拳を握り締め地へ降り立ったばかりのアギョー・スタチューの腰部を思い切り殴りつけると
小気味の良い金属音が辺りに響き渡り、拳に電撃を流されたような鋭い痛みが走る。
機械、総じて金属をカルシウムとタンパク質とその他諸々の微細な化学物質を入り混じった物<肉体>でどうにか出来るとは微塵も考えていない。
考えては居ない……が、ソウジはそれを忘れる程の怒りを、この前時代的甲冑型にぶつけたかった。
『ミスター、いきなり何をするんです? あぁ、トドメを刺す役割を取られて怒ってるんですか?』
「違う!そうじゃねぇ!コイツには聞きたい事が山ほどあった!何故殺した!?」
クロガネの明らかな疑問を抱いているような唸り声が聞こえる。
何故こんなにも怒るのか、憎き敵を殺して何が悪かったのか理解出来ていない様子が伝わってくる。
『ミスター、この蜥蜴は罪無き街の人々を虐殺したのですよ、今殺さずして何時殺すと言うのですか?』
「何故こんな事をしたのか色々聞いてからでも遅く無かっただろうが!コイツ……竜の目的が分からず仕舞い!それになんだ、あの巨大な剣は!?」
頭がグチャグチャになって、自分でも何を言ってるのか半分程分からなくなっているとソウジは自覚している。
だが、聞かずにはいられなかった。
竜を真っ二つに断つ程の武器を、誰が、何の目的を持ってしてクロガネに装備させたのか。
カメラアイがソウジを見据え、スピーカーからそれについて話そうとした、その時だった。
突如アギョー・スタチューがガクンと揺れたかと思うと、機械的な口調でそれが聞こえてくる。

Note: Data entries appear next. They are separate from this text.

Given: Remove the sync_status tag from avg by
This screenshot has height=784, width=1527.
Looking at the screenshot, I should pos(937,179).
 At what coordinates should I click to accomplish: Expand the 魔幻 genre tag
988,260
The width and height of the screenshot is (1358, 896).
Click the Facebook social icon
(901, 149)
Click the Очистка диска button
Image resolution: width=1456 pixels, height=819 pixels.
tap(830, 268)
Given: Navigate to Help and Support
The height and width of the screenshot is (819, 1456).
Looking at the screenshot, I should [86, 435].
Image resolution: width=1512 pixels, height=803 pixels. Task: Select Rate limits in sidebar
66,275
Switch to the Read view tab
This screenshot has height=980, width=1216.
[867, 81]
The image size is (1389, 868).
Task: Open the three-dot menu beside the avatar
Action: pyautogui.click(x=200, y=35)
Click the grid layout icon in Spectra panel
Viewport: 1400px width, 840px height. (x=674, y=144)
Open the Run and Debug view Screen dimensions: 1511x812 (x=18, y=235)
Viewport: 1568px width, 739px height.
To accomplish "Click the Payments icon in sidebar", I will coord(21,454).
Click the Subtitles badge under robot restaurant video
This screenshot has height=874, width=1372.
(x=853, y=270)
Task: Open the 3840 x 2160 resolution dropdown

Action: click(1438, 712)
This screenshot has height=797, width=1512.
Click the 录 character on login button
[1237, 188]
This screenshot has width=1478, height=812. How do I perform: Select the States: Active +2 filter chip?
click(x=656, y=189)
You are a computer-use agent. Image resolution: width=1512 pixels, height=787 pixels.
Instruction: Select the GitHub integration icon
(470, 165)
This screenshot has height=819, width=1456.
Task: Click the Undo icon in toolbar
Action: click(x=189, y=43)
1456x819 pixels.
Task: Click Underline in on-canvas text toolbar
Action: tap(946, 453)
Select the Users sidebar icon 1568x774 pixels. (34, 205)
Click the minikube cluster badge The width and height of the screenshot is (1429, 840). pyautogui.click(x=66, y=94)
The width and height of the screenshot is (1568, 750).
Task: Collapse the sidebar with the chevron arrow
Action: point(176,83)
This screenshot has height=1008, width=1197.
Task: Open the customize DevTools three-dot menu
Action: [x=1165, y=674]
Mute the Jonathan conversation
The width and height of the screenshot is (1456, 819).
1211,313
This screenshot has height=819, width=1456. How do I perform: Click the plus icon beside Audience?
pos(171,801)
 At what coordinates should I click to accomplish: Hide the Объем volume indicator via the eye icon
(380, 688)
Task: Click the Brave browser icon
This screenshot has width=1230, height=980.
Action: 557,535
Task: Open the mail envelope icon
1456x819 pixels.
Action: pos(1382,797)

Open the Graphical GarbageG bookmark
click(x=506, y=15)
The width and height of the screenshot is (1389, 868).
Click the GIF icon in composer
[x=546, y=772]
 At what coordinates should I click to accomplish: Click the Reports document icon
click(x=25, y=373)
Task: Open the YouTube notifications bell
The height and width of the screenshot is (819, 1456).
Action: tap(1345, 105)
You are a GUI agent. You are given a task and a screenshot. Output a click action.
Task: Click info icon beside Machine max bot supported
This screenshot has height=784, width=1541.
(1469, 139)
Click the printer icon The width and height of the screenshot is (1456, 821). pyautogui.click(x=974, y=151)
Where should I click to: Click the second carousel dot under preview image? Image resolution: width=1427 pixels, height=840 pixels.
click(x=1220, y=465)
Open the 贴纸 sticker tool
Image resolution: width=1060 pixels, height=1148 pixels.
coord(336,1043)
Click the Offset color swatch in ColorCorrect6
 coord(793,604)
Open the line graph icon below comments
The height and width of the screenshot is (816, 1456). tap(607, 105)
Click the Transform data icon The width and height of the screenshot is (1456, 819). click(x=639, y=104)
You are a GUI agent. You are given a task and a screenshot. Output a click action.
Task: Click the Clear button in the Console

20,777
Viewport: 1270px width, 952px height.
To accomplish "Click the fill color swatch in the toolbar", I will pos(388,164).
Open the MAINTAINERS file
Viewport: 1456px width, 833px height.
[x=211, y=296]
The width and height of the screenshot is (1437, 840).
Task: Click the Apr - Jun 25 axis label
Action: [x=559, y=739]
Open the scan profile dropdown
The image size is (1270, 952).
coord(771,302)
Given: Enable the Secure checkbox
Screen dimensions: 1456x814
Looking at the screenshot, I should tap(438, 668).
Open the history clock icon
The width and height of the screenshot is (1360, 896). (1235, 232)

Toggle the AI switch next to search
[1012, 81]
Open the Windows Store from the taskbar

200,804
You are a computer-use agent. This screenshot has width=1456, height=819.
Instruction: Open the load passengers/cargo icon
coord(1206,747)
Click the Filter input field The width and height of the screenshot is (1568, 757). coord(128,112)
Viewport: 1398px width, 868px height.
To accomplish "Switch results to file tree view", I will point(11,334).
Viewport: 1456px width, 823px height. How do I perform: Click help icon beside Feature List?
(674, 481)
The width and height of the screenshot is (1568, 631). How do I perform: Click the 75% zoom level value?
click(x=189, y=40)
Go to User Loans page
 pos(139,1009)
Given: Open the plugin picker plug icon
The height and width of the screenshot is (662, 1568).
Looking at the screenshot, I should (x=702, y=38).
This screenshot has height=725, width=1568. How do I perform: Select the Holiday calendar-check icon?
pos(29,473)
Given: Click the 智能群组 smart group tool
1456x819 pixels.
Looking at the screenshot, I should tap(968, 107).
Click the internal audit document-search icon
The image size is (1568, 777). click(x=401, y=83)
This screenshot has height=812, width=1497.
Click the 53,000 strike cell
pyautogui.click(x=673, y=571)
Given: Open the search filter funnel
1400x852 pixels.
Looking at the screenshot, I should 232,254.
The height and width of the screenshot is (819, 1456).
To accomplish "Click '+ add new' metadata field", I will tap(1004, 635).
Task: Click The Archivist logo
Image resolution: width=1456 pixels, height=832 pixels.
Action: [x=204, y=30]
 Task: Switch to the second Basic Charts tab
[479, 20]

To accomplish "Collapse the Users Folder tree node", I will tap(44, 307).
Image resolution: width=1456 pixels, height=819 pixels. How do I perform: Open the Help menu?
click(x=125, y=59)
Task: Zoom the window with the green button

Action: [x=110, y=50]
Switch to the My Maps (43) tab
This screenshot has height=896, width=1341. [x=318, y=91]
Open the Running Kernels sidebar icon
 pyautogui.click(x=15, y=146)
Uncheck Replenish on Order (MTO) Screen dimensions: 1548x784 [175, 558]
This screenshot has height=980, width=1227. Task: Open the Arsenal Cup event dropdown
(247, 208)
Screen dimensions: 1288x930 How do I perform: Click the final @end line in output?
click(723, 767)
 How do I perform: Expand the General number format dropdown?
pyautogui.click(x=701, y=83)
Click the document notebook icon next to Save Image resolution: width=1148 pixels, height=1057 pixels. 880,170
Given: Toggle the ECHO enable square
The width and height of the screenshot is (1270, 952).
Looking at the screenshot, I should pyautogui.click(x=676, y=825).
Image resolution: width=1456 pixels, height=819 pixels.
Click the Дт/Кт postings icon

『――セキュリティ・クリアランスに抵触、この情報の開示は認められておりません。
情報の開示が認められるのは創造者、若しくは管理者の立ち会いの元のみとなっております――』
それだけ言うと、アギョー・スタチューは何も言わずに飛び去ってしまった。
何が何だか分からない、もはやもう何も物言わぬベイバロンを亡骸を殴りつける事でしか、やり場の無い怒りを発散出来なかった。